The region provides nearly half of the water volume of the Yellow River, 25 percent of the Yangtze's water and 15 percent of the Mekong, Southeast Asia's most important waterway.

Up to 580 million people live in the basins of the three rivers -- all major grain-producing areas that have been hit by serious droughts and falling water levels in the last few months.

In 2005, China launched a 7.5 billion yuan (1.1-billion-dollar) programme to arrest erosion in the source area, in what was described as the nation's biggest-ever ecological conservation project.

"As the permafrost melts, the land loses its capacity to absorb water," Xin said. "As more water runs off, there is more erosion, while the drier conditions allow for a rise in the rodent population, which further decimates the soil."

As part of the conservation effort about 20,000 Tibetan herdsmen had migrated off the grasslands and been resettled in permanent villages by the start of this year, the state Xinhua news agency has said.
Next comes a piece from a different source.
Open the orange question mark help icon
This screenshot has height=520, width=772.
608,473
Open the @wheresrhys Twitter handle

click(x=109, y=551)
Grazing has been restricted, while more and more herds are being raised in enclosures.

For many Tibetan herdsmen, resettlement in villages has meant an end to a traditional nomadic life that goes back centuries.

About half of the 270,000 people in Yushu prefecture -- which covers most of the source area -- rely on herding or the livestock industry to make their livings, according to government sources and media reports.
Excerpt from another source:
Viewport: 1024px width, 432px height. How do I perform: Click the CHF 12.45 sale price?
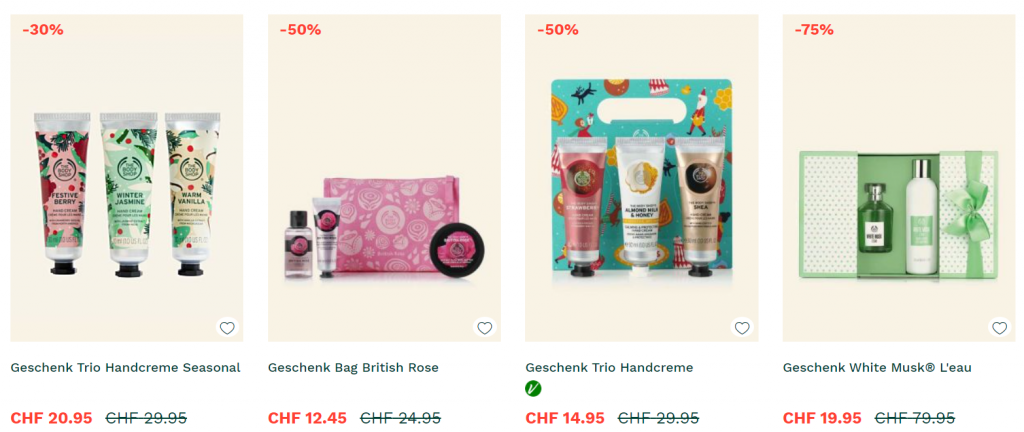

Officials at a Yushu environmental protection association refused to comment when contacted by AFP, apparently due to the sensitivity of the issue.
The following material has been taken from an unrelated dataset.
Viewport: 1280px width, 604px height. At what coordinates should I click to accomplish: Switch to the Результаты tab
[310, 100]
Besides desertification and grassland shrinkage, the region's lakes and wetlands are also drying up, experts say.

"From 1976 to 2008, grassland marshes and swamplands have shrunk by over 32 percent" in the three river source area, Wang Genxu, a water expert at Qinghai's Institute of Mountain Hazards and the Environment, told AFP.

"The area of lakes in the region has been reduced by 228 square kilometres (140 square miles), about 8.6 percent of the overall lakeland area," said Wang, whose institute is attached to the China Academy of Sciences.

At a regional summit in April, Thai Prime Minister Abhisit Vejjajiva warned that the Mekong was "threatened by serious problems arising from both the unsustainable use of water and the effects of climate change".

The Mekong "will not survive" without good management, he said.

Earlier this year, water on the so-called "Mighty Mekong" dropped to its lowest level in 50 years in northern Thailand and Laos, alarming communities who depend on the river for food, transport, drinking water and irrigation.

At the summit in the Thai resort town of Hua Hin, China denied its policies in the upper Mekong -- including the construction of dams and massive water use -- were to blame for lower water levels.

But prominent US environmentalist Lester Brown warned last week on a trip to Beijing that the situation could provoke a serious food crisis in Asia, severely curtailing crop growth in China and elsewhere.

"The melting of these mountain glaciers in the Himalayas and the Tibetan plateau represents the most massive projected threat to food security we have ever encountered," Brown said.